:: SUPPLIED TEXT ::
━━━━━━━━━━━━━━━━━━━━━━━━━━━━━━

Stink bugs overwinter as adults. We start to see them in our homes around this time of year because they won't survive the winter outdoors. In the fall, they make their way into homes and other buildings, usually hiding out in safe spaces like attics. While indoors, they do move around from place to place, but they don't eat or breed until they move back outdoors in the spring, the Arboretum reports.

Keeping the stink at bay

Even though stink bugs won't cause you any harm, many of us would rather not find these bugs hiding out in the corners and crevices of our homes. The best way to avoid finding them inside is not giving them a way to get in in the first place.

The Morton Arboretum recommends caulking around any crevices and cracks around the outside of your home — check doors, windows, along the foundation and around air-conditioning units. You should also make sure chimneys and air vents are covered with protective screens.

You can also make an ecofriendly repellent spray you can use indoors around any cracks and crevices. In a spray bottle, combine three-quarters of a cup of Dawn dish-washing soap with 4 cups of hot water and shake well so the concoction is well mixed, Treehugger advises.

If the stink bugs have already made their way in, you can gently remove them by hand and place them outside, the Arboretum advises. Just remember not to step on or squish any stink bugs you find — unless you're ready to endure their off-putting smell for awhile.

━━━━━━━━━━━━━━━━━━━━━━━━━━━━━━

:: ASSIGNMENT A ::
Answer these questions using the stink bug article above.
(i) In what life stage do stink bugs overwinter?
(ii) What should be covered with protective screens?
(iii) How many cups of hot water go into the repellent spray?
:: ASSIGNMENT B ::
For each statement, say yes or no depending on whether it agrees with the stink bug article above, and quote the words from the article that decide it.
(i) Stink bugs breed inside homes during the winter.
(ii) The dish-soap repellent spray is meant for use indoors.
(iii) Stink bugs found inside can be removed by hand and placed outside.

:: AVAILABLE DATA ::
━━━━━━━━━━━━━━━━━━━━━━━━━━━━━━

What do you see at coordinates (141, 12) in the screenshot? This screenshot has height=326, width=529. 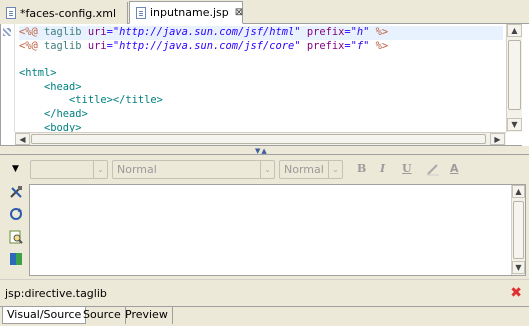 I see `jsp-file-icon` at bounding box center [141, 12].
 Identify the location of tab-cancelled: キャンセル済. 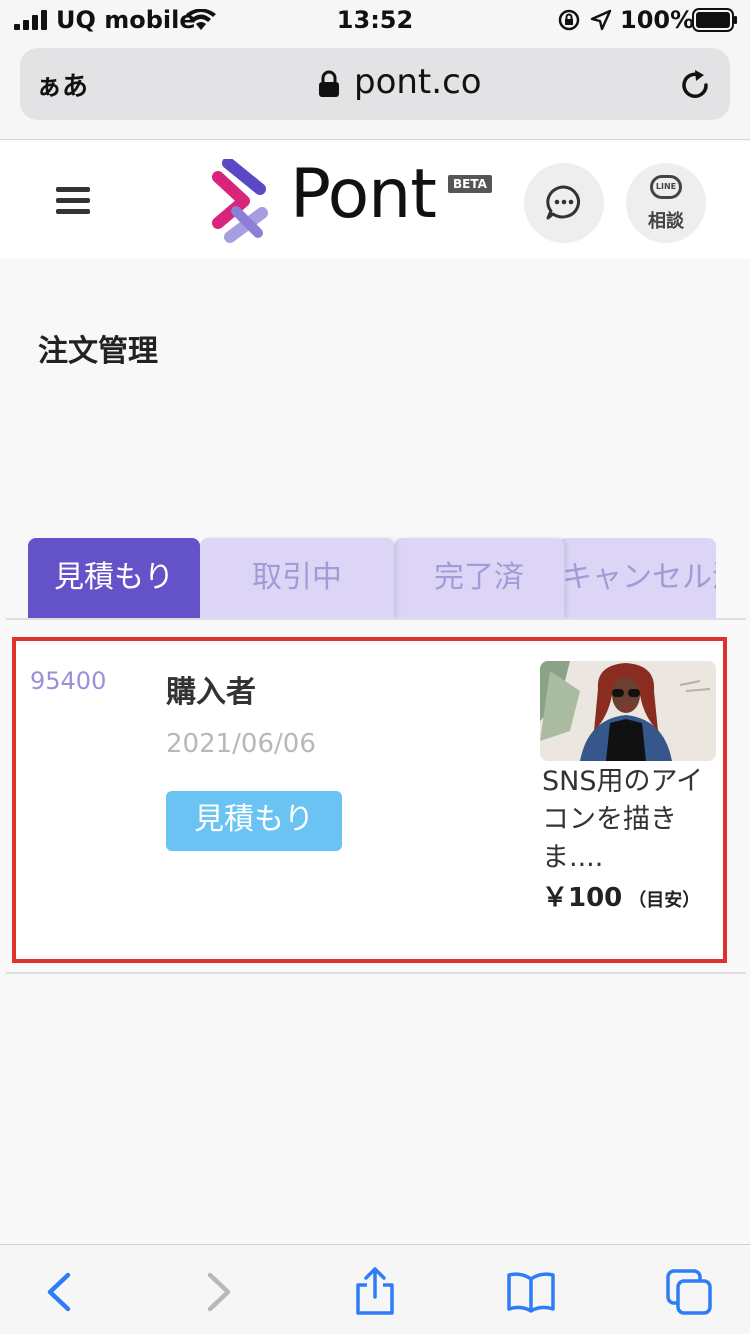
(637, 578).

━━━━━━━━━━━━━━━━━━━━━━━━━━━━━━

:: EXPECTED ANSWER A ::
(i) As adults.
(ii) Chimneys and air vents.
(iii) 4 cups.

:: EXPECTED ANSWER B ::
(i) No: "they don't eat or breed until they move back outdoors in the spring"
(ii) Yes: "an ecofriendly repellent spray you can use indoors around any cracks and crevices"
(iii) Yes: "you can gently remove them by hand and place them outside"